In the page excerpt about Devasthan inam lands, which organization convened the state-level Devasthan Bhoomi Sanrakshan Parishad?

Page excerpt:
===
At the state-level Devasthan Bhoomi Sanrakshan Parishad convened by Maharashtra Mandir Mahasangh, a wide coalition of temple trustees, legal scholars, and community representatives voiced firm opposition to the proposed ‘Devasthan Inam Abolition Act 2026’. Their core contention centered on parity: participants questioned why Devasthan inam lands associated with Hindu temples appear to be singled out, while Waqf properties are reportedly treated under different exemptions and frameworks. The appeal that emerged was not oppositional for its own sake, but a call for equal, transparent, and constitutionally consistent governance of all religious endowments across Maharashtra to preserve social harmony and uphold the principle of unity among India’s Dharmic traditions.
Beyond immediate objections, participants sought to clarify what is at stake when traditional religious endowments—especially temple lands—are reclassified or brought under sweeping state action. Many trustees explained that Devasthan lands are not private holdings in a conventional sense; they are trust properties held for specific religious, charitable, and community purposes in continuity with historical grants and customary obligations. These purposes typically include maintaining worship, sustaining temple staff, funding annadanam and pilgrim services, caring for temple tanks and sacred groves, and supporting local cultural life. Alterations to tenure or control can therefore reconfigure a complex ecosystem of faith, philanthropy, local livelihoods, and intangible heritage.
Historically, “inam” denoted grants made by rulers or local authorities—often revenue-free or concessional—so that religious and charitable institutions could function in perpetuity. In the case of Devasthan inams, the beneficial ownership lies with the deity or religious trust, and trustees exercise fiduciary duties to use the income exclusively for religious and charitable objects. In legal terms, this is a specialized subset of trust property whose character is defined by purpose, usage, and donor intent rather than ordinary market utility. Any reform that extinguishes, vests, or repurposes these lands must therefore be narrowly tailored to protect the trust’s beneficiary purpose and the community rights attached to it.
===
Provided information:
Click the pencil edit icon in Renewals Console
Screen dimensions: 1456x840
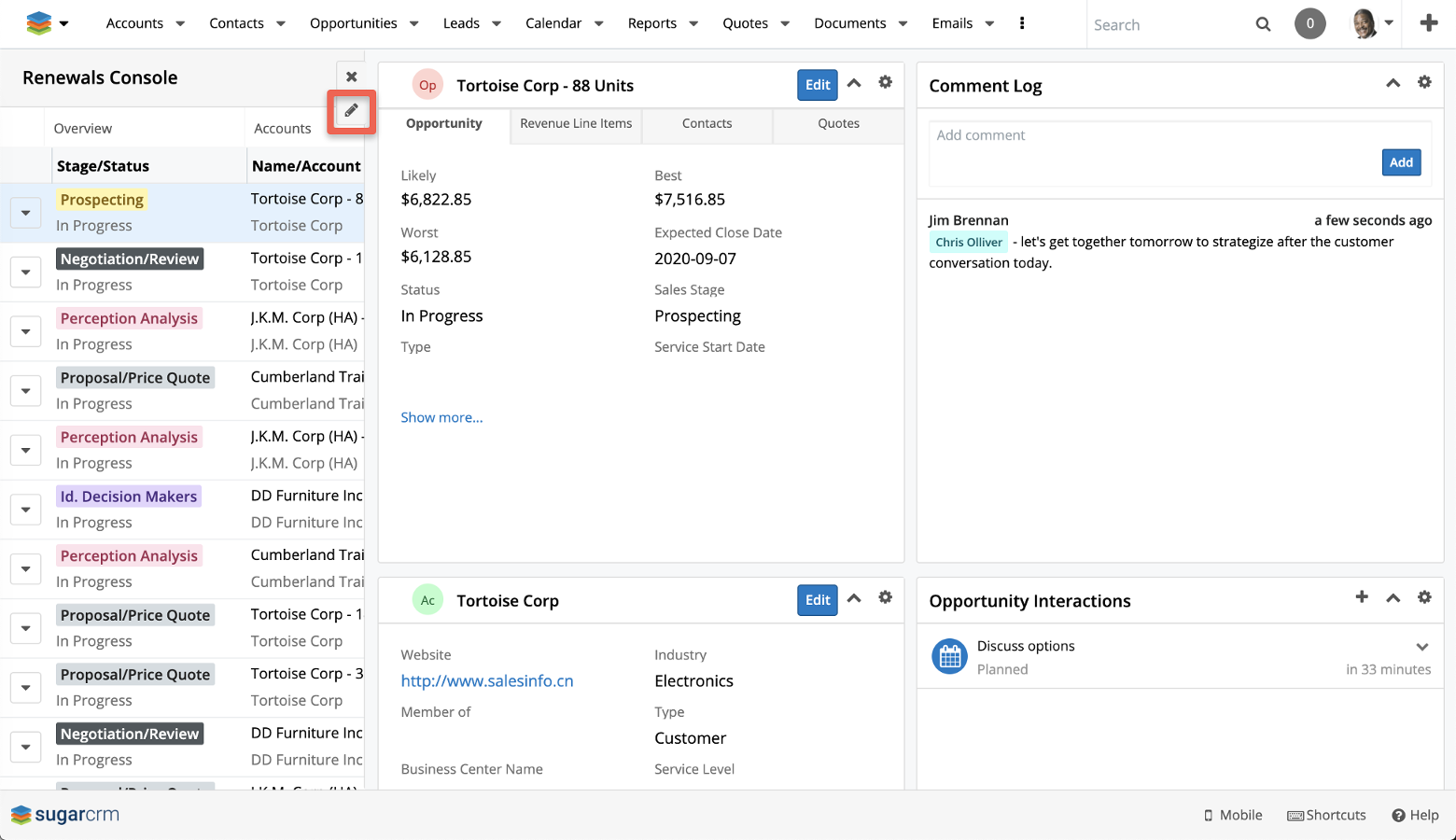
===
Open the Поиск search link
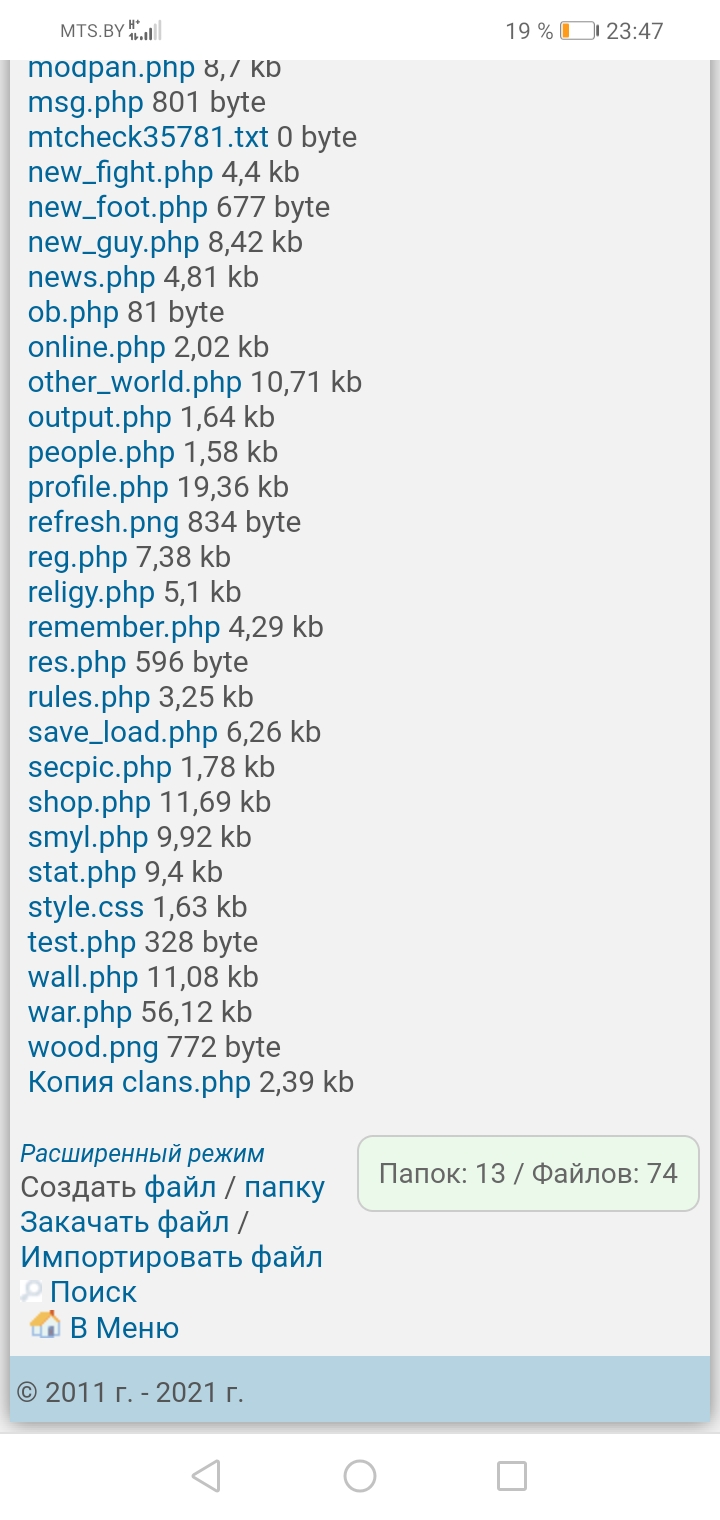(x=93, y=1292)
===
Result of the exercise: Maharashtra Mandir Mahasangh